Text block:
==================================================
Synthesizer construction

OpenIDS was built in-house using aluminum profiles and acrylic covers for the framework. To do this, open-source hardware (i.e., Arduino and Raspberry Pi) was integrated into the Python software. Most of the components were 3D printed using a Sindoh 3D printer. Because of the hazardous reagents, every component had to possess chemical resistance. The substrate holder was also 3D printed using PPfilaments. Teflon and silicone tubes were used for the solution flow. A linear actuator moves along the x-axis and delivers the substrate holder to the proper position for each step. A syringe pump (Hamilton, PSD/4) delivers a bulk solution to the substrate on the substrate holder. The actuator and syringe pump are controlled by Arduino. A Raspberry Pi camera observes the progress of the synthesis. Additional sensors, such as pressure and limit sensors, were installed to help ensure that all operations were appropriate during synthesis.

Inkjet printer-based delivery system

Xaar 128 printheads were purchased from Xaar Corporation (UK). The printhead, which has 128 nozzles, can jet a volume of approximately 40 pL at each nozzle. Integrated software enables simultaneous control of the open-source systems and the Xaar 128 printheads.

It is important to maintain the optimal condition of the inkjet heads to ensure the integrity of the experiments. To prevent nozzle clogging, a 5µm filter was set in front of the head inlet. Additionally, a regular cleaning step was performed to ensure the proper function and longevity of the printhead.

Poly(dT) synthesis based on the phosphoramidite method

The phosphoramidite method is sensitive to humidity. Thus, before synthesis began, N2 or Ar gas was introduced into the OpenIDS to eliminate humidity and air. When charging the dT and activator into the printhead, the reagents should not come into contact with moisture. To prevent any such contact, 3D printed peristaltic pumps were used to deliver the dT and activator reagent into the inkjet head in an enclosed state. Nozzles in the head must be filled with enough solution, with no empty space or bubbles. Every synthesis step proceeded in the enclosed synthesizer, and low humidity was maintained throughout all steps. the reading values of digital hygrometers surge due to the vaporized dichloromethane during synthesis. So, we used an analog hygrometer. we filled synthesizer with excess Argon gas until reaching the minimum reading value. We then synthesized while injecting excess Argon gas to prevent humidity increase during the synthesis process.

Each cycle of synthesis includes (1) coupling, (2) oxidation, (3) coupling, (4) oxidation, (5) detritylation. Between each step, a 10-second wash is included. Coupling, oxidization and detritylation steps were carried out for 2 min each. For improved synthesis yield, coupling in the first cycle was conducted for 5 min. At each step, 3 ml of oxidation solution and detritylation solution were used. For the wash step, 10 ml of ACN was used per step. The capping step was omitted to save time and simplify the synthesis protocol.

After the synthesis was completed, a solution containing the oligos was obtained from the substrate via ammonia cleavage. The ammonia was spread on the substrate and incubated in a 50-ml conical tube at 60 °C for 6 h. The ammonia was then removed through butanol precipitation of the solution, and the oligos were collected and dried in a desiccator. After drying, they could be used for analysis.

Urea-PAGE of synthesized poly(dT)

We purchased 40% acrylamide-bis solution (19:1), 10×TBE, urea, TEMED, and 10% ammonium persulfate solution (APS) from Biosesang (KR) and prepared 24% urea-PAGE for DNA analysis. TEMED and APS were added simultaneously to a mixture of acrylamide solution, 10×TBE, and urea. After inverting the solution 2~3 times, it was poured into the gel cassette to solidify. Warm 1×TBE solution was used as a buffer to ensure a clear PAGE. We flushed each well to remove the urea for electrophoresis. Gel loading buffer II (Invitrogen) and the samples were mixed 1:1 for a total of 10~20 μl. After electrophoresis, the gel was incubated in a 1×TBE solution with SYBR gold and washed. Urea-PAGE showed every each mers of DNA bands.
==================================================
(Entries taken from a collection)

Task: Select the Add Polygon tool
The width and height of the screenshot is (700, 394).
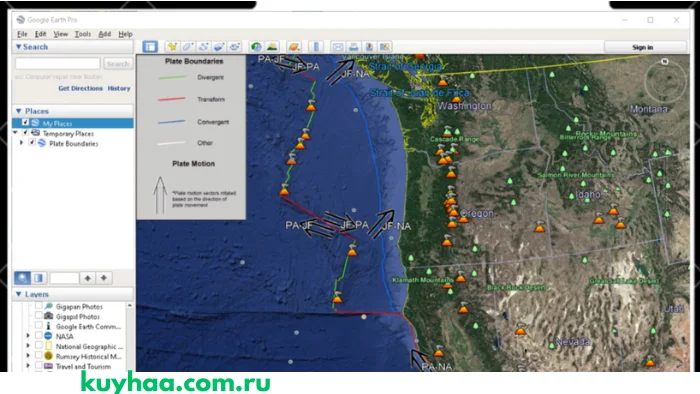Action: point(188,47)
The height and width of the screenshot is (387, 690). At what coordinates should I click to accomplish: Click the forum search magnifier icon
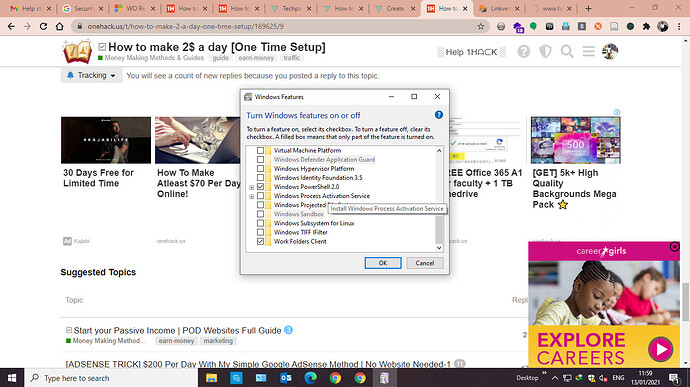(x=567, y=52)
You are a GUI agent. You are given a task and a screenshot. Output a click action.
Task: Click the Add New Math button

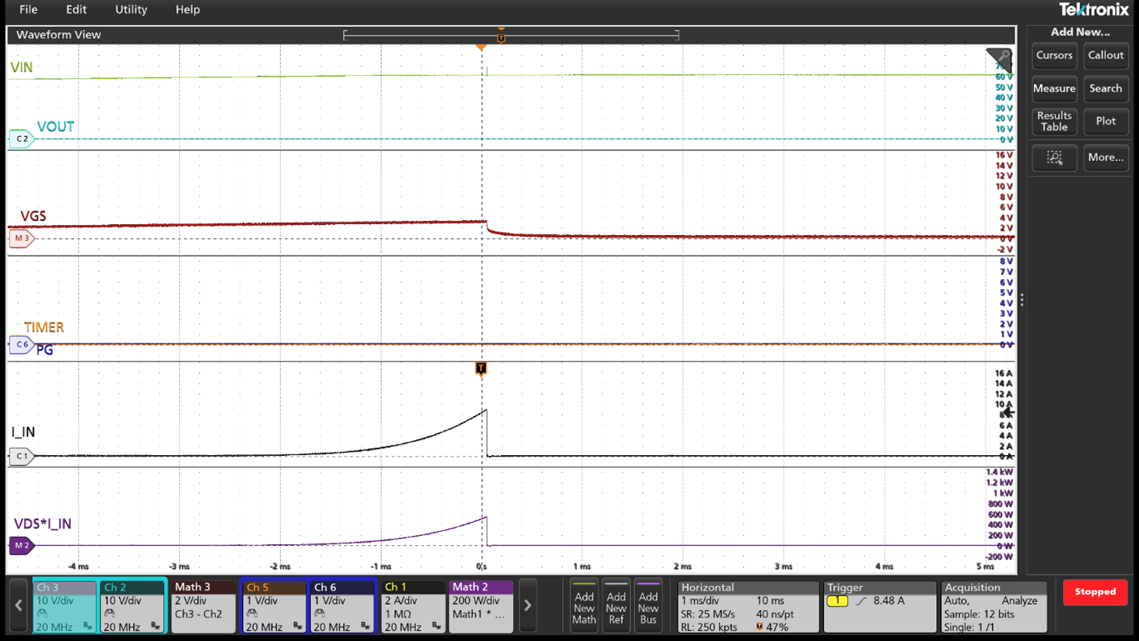584,606
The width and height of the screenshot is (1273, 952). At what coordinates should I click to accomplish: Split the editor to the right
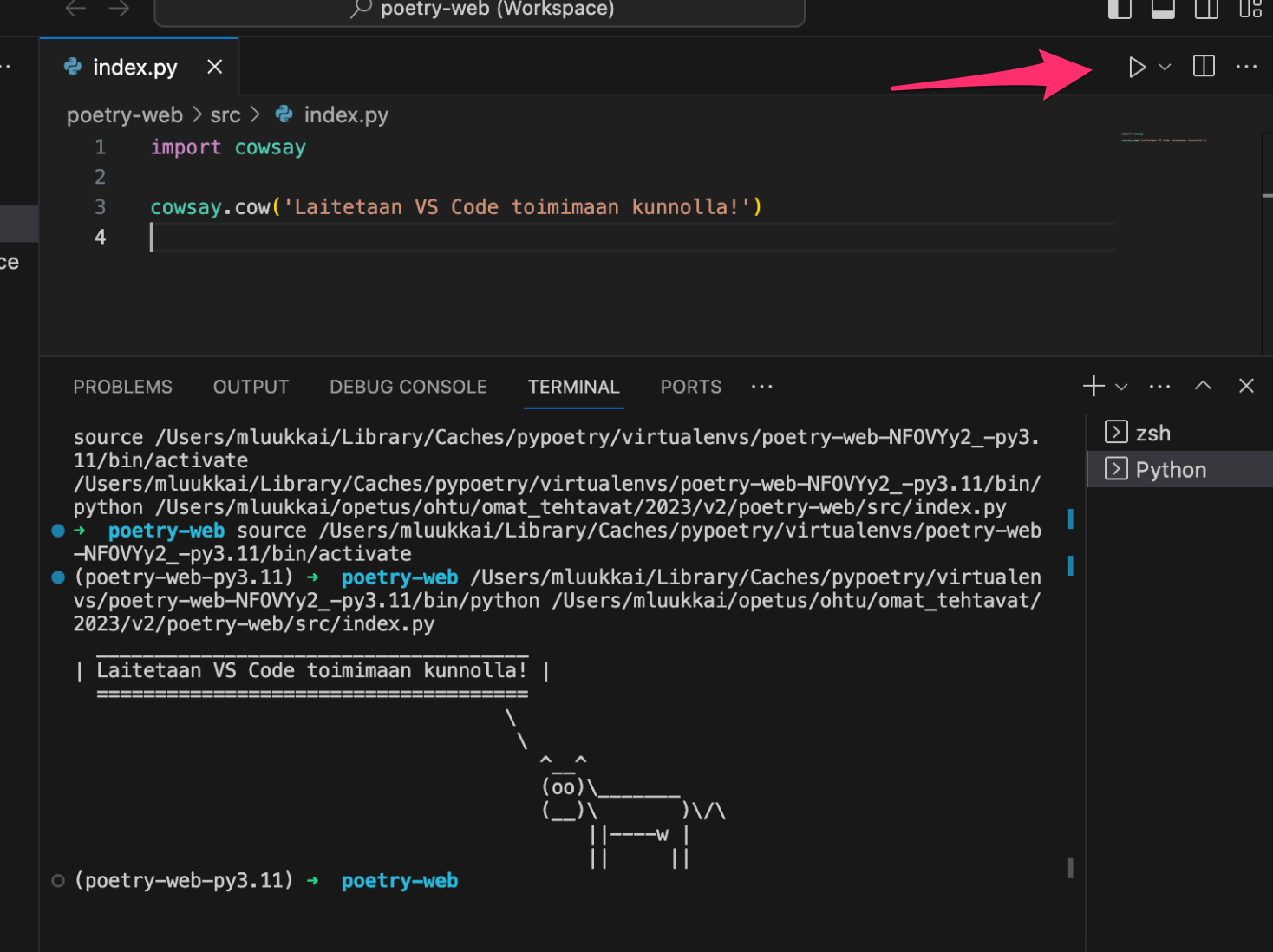coord(1204,67)
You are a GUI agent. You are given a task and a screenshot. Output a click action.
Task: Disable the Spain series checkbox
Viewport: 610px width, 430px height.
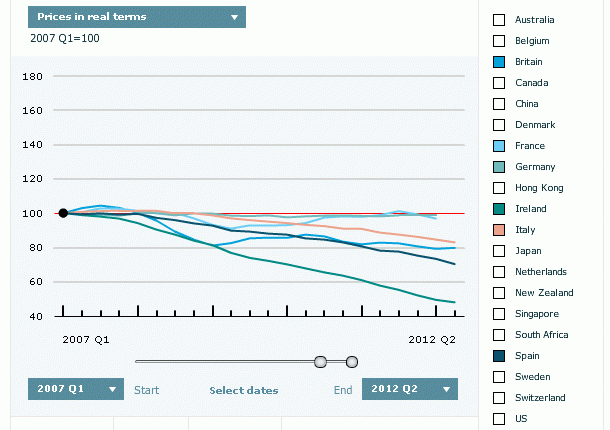[499, 355]
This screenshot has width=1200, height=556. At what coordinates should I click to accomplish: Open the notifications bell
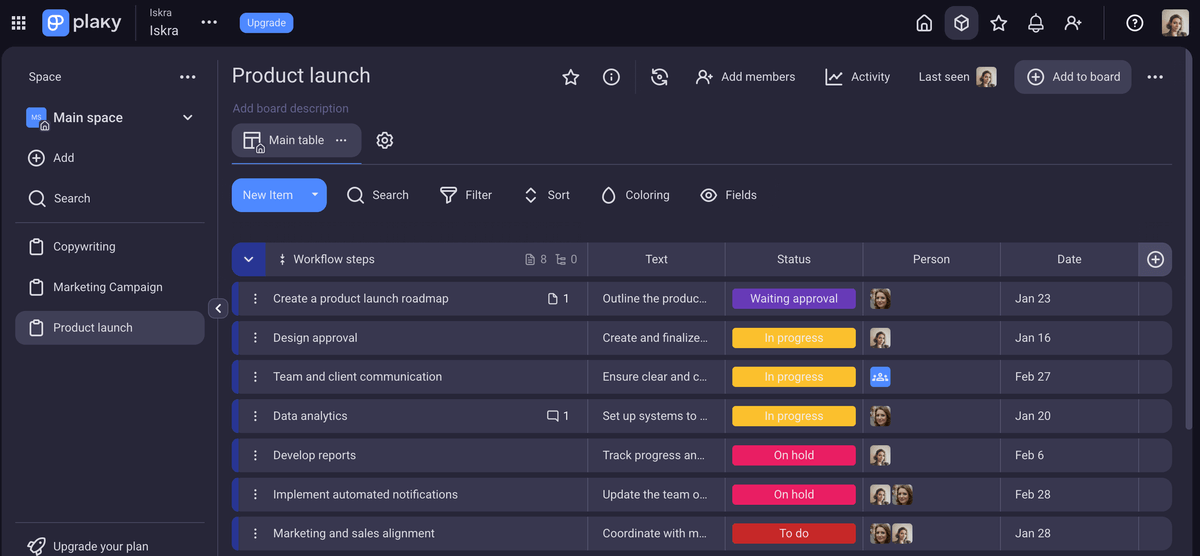(1036, 23)
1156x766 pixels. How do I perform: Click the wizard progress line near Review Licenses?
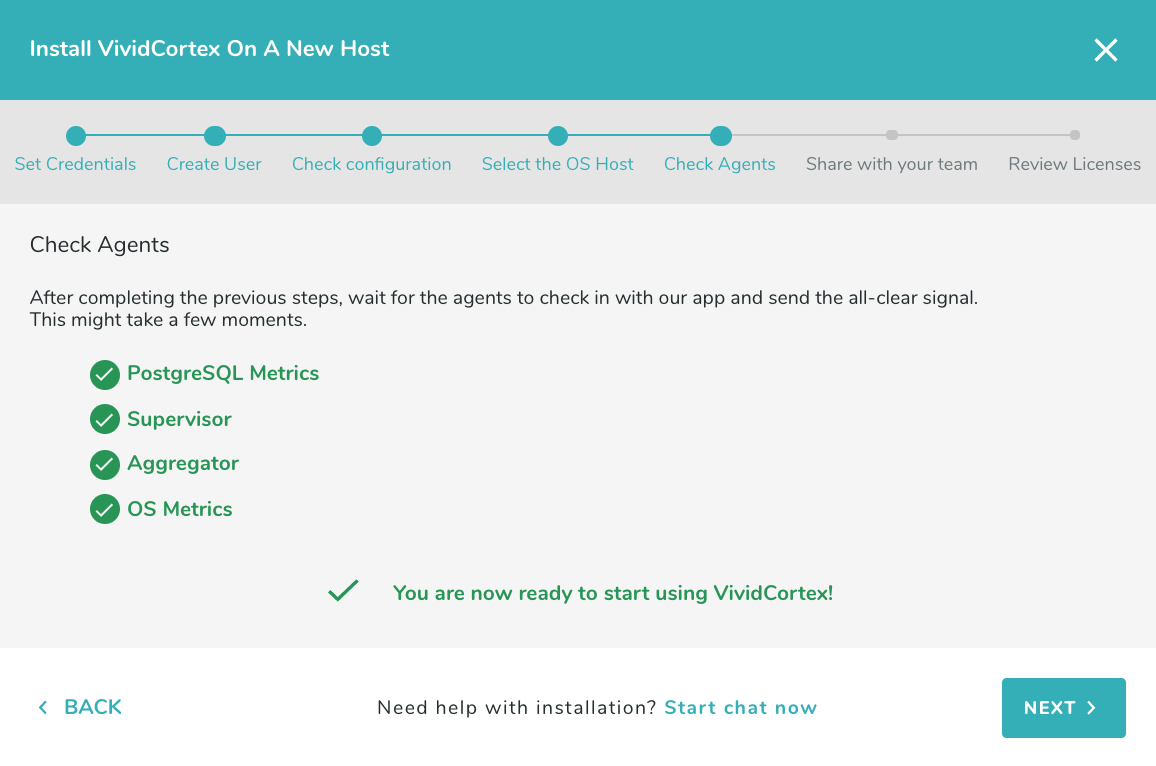coord(985,135)

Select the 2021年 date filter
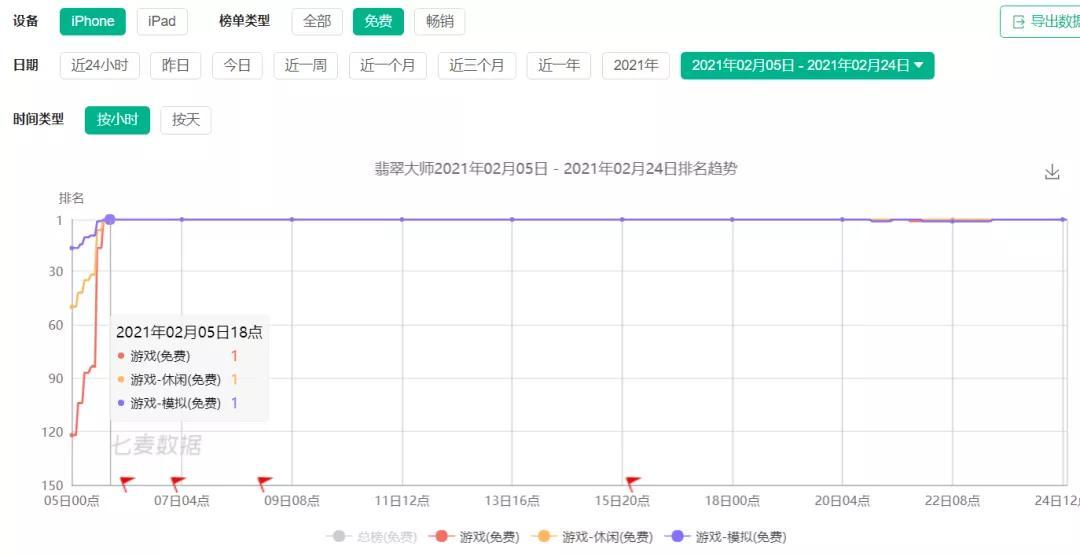pyautogui.click(x=636, y=66)
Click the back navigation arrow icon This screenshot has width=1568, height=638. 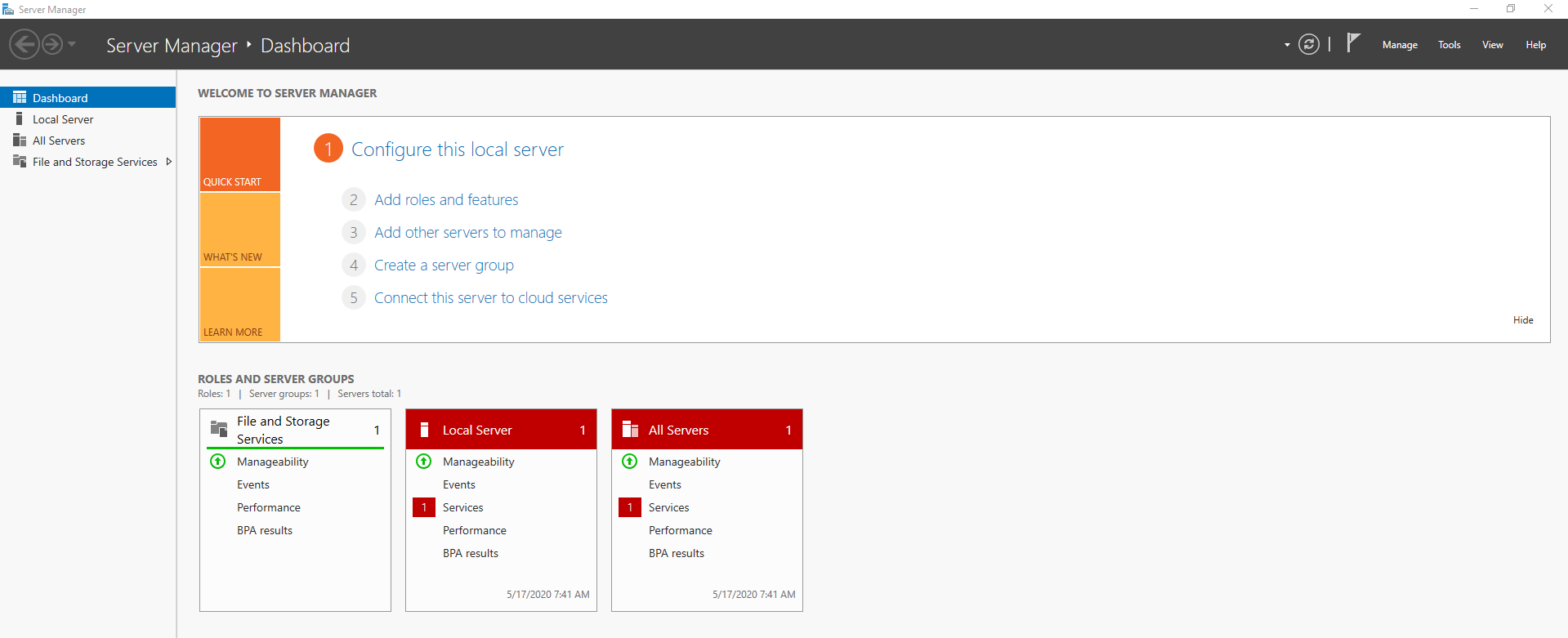(25, 44)
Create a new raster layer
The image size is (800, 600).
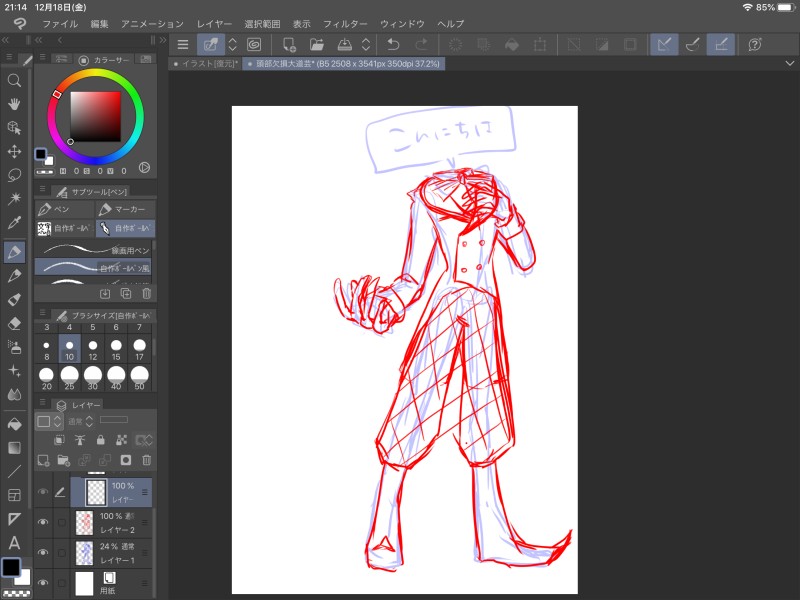[43, 460]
==================================================
What is required: Copy the stretch of the synthesizer methods text from "Inkjet printer-based delivery" through "of the printhead.".

Task response:
Inkjet printer-based delivery system

Xaar 128 printheads were purchased from Xaar Corporation (UK). The printhead, which has 128 nozzles, can jet a volume of approximately 40 pL at each nozzle. Integrated software enables simultaneous control of the open-source systems and the Xaar 128 printheads.

It is important to maintain the optimal condition of the inkjet heads to ensure the integrity of the experiments. To prevent nozzle clogging, a 5µm filter was set in front of the head inlet. Additionally, a regular cleaning step was performed to ensure the proper function and longevity of the printhead.